**Sezione del documento**

Fino ai ventisei anni cambiavo casa di continuo. Prima dietro a mia madre o mia nonna (il nocciolo della mia famiglia matriarcale e incasinata), poi per conto mio.
La “Regina dei traslochi” dicevo di essere, Dammi mezza giornata e t’inscatolo una vita.
I libri li portavo via per primi. Una volta, sbattendo la porta e uscendo impaziente dalla casa di un qualche fidanzato, ho abbassato i sedili della mia vecchia Suzuki Ignis (che macchina di razza!) e ho caricato tutti i miei libri sfusi nel portabagagli. Arrivavano fino al tettuccio, non vedevo niente e non sapevo come fare retromarcia. Un passante, che capì la difficoltà, mi venne in soccorso e, per stemperare l’agitazione, disse: «Puoi posarne qualcuno qui, sul marciapiede, nessuno se li prende!»

**Dati forniti**
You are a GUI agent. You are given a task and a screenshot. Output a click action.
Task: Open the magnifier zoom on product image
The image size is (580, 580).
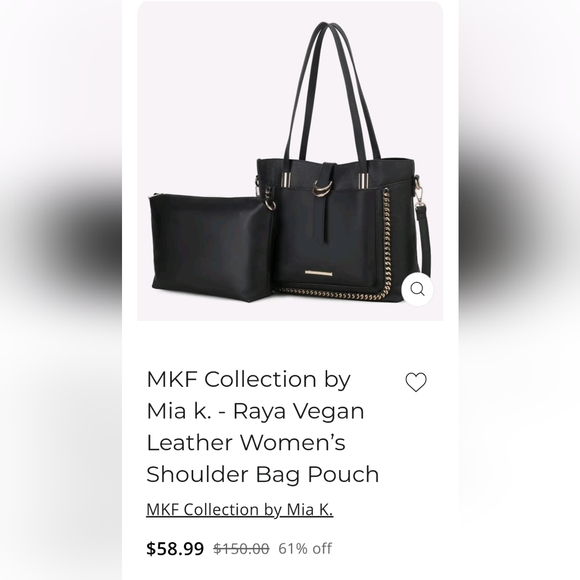tap(418, 289)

**Esercizio da svolgere**
Rispondi a queste domande sul brano dei traslochi.
(a) Fino a quale età chi racconta cambiava casa di continuo?
(b) In quale automobile furono caricati i libri?
(c) Che cosa propose il passante per stemperare l'agitazione?

**Risposta scritta**
(a) Fino ai ventisei anni.
(b) In una vecchia Suzuki Ignis.
(c) Di posarne qualcuno sul marciapiede, perché nessuno se li sarebbe presi.